§ **What you have to do**:
Find the word "computer" in the data, then copy each line where it is found.

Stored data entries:
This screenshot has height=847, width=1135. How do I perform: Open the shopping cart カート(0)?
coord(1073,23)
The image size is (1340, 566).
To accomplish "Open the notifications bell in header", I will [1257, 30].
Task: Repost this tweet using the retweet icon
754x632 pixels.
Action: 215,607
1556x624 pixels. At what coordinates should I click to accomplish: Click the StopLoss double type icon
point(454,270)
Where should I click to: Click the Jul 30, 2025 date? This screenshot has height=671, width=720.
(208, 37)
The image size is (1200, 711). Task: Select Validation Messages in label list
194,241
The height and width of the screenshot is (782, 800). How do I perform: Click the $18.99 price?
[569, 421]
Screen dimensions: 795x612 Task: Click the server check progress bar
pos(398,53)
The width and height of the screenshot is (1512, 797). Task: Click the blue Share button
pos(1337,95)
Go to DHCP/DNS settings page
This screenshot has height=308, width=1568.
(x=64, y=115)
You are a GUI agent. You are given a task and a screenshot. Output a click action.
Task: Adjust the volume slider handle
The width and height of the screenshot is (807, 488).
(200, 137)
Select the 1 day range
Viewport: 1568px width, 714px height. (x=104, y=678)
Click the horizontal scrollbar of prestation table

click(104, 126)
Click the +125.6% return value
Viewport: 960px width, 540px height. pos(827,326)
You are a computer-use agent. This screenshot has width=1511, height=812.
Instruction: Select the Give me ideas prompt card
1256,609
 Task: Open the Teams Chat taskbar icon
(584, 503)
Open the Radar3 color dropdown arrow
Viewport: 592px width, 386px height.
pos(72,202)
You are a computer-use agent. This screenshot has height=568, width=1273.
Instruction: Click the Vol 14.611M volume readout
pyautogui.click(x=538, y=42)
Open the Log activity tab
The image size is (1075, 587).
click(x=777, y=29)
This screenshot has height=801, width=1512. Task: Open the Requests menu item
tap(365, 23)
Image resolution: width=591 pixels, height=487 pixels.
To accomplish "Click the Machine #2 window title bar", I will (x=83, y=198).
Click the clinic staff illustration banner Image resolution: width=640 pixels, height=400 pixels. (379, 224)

§ **Written solution**:
You are a computer-use agent. This screenshot has width=1511, height=812.
You are a computer-use agent. This screenshot has height=568, width=1273.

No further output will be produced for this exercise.